Could you write out every record below exactly, leaving out any pictures?

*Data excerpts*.
▼▼▼

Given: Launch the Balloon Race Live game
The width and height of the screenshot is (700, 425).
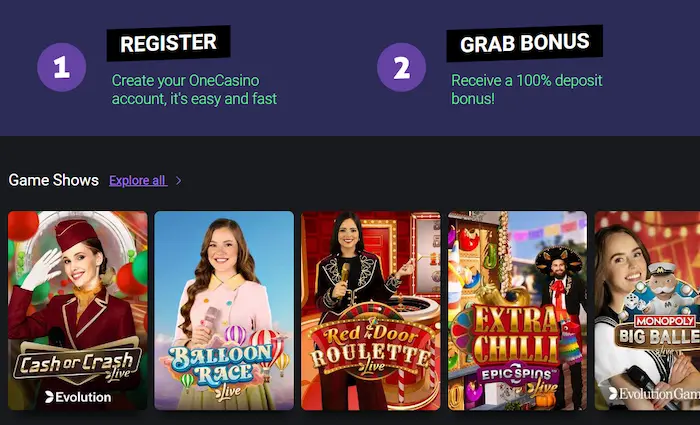Looking at the screenshot, I should click(x=224, y=310).
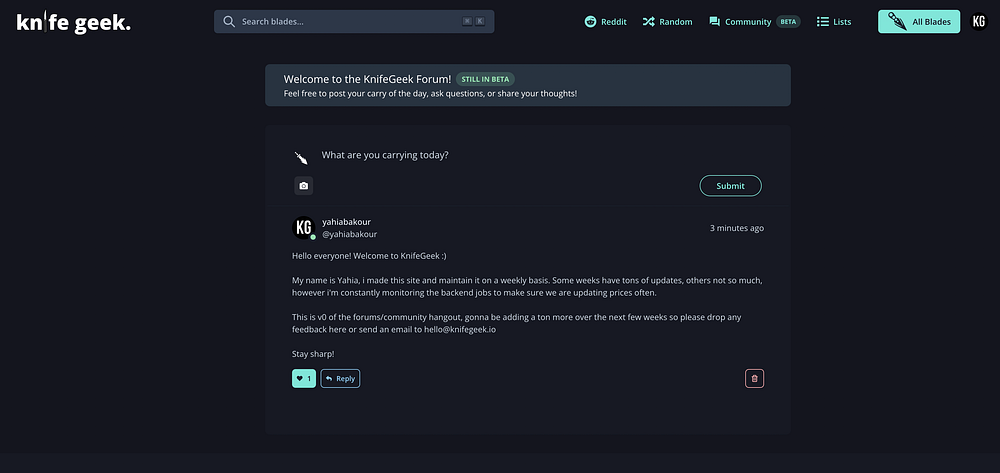The height and width of the screenshot is (473, 1000).
Task: Open the Community forum tab
Action: coord(740,22)
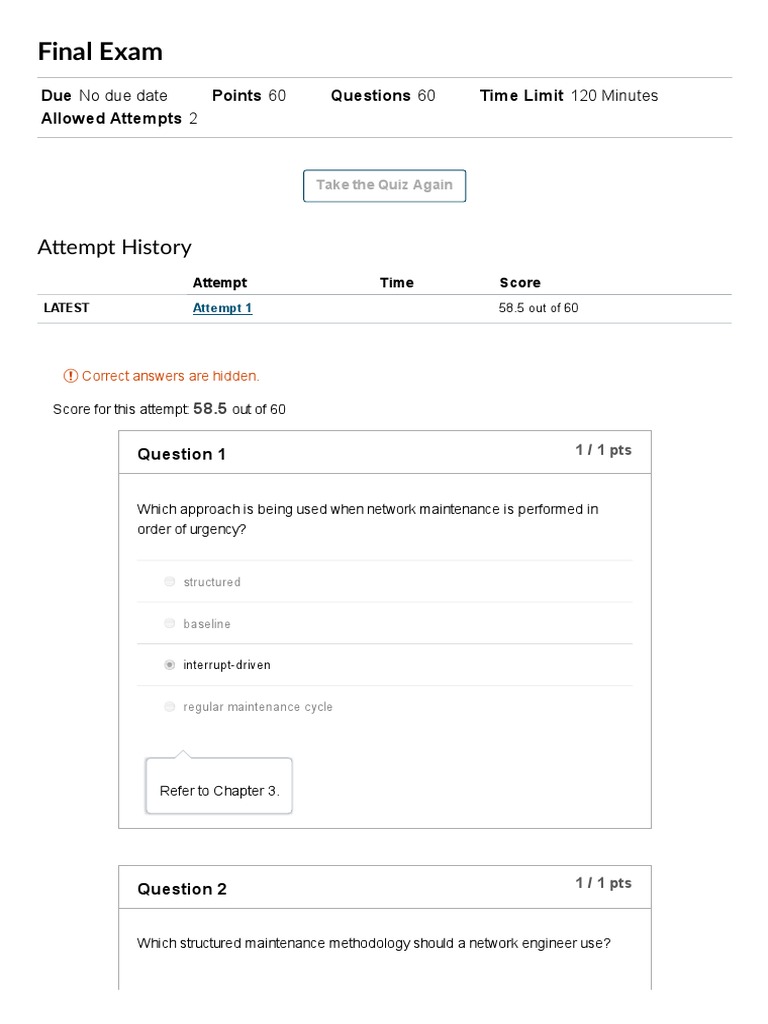Click the warning icon beside 'Correct answers are hidden'

tap(70, 376)
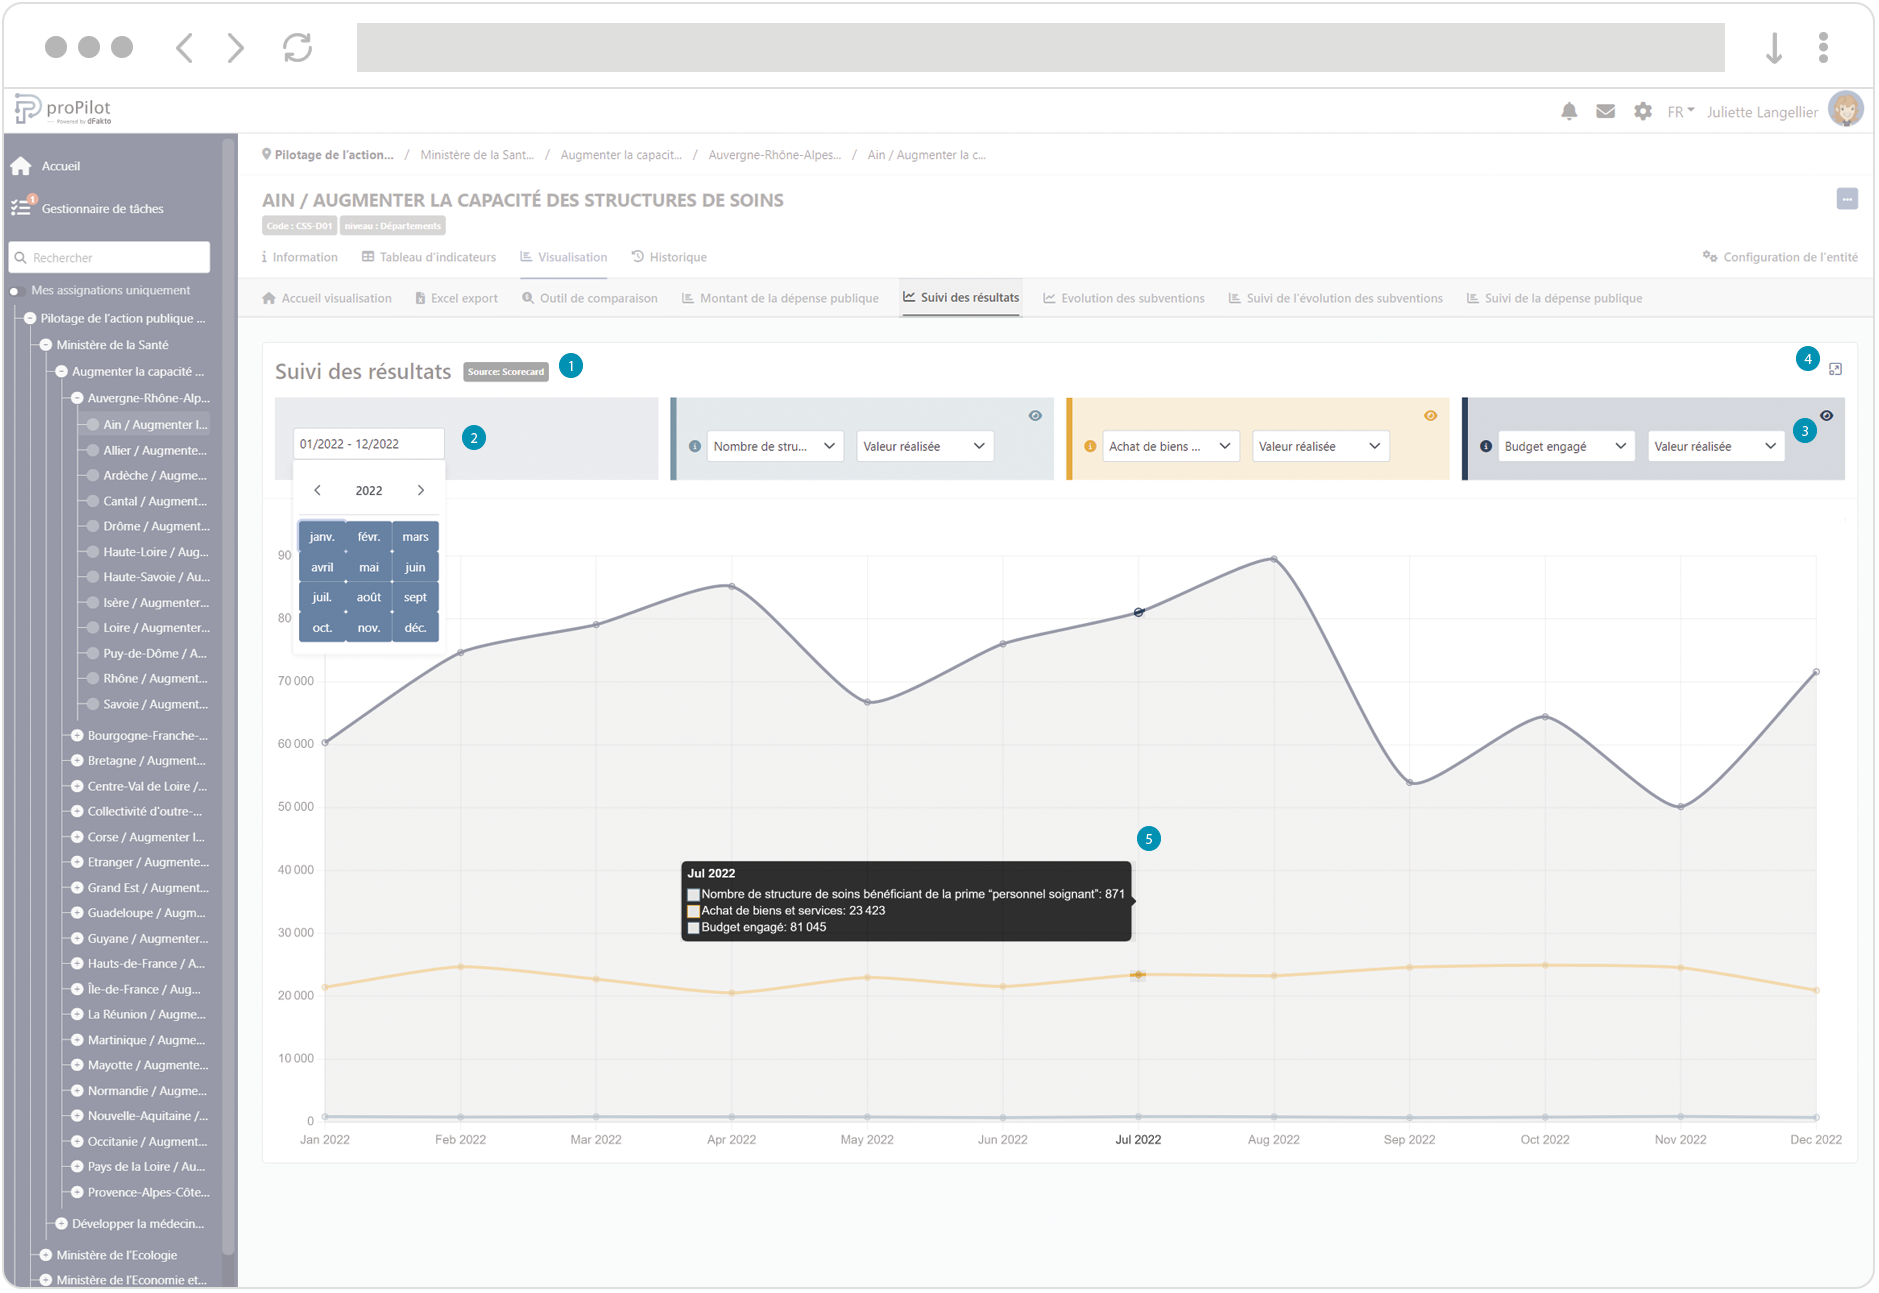Screen dimensions: 1879x1293
Task: Open the Gestionnaire de tâches icon
Action: pos(21,208)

▲▲▲

*ANSWER SPACE*.
Given: Launch the Balloon Race Live game
The width and height of the screenshot is (700, 425).
Looking at the screenshot, I should click(x=224, y=310).
The height and width of the screenshot is (473, 1000).
Task: Open the Community forum tab
Action: coord(740,22)
Click the warning icon beside 'Correct answers are hidden'

tap(70, 376)
Screen dimensions: 1879x1293
Task: Open the Gestionnaire de tâches icon
Action: pos(21,208)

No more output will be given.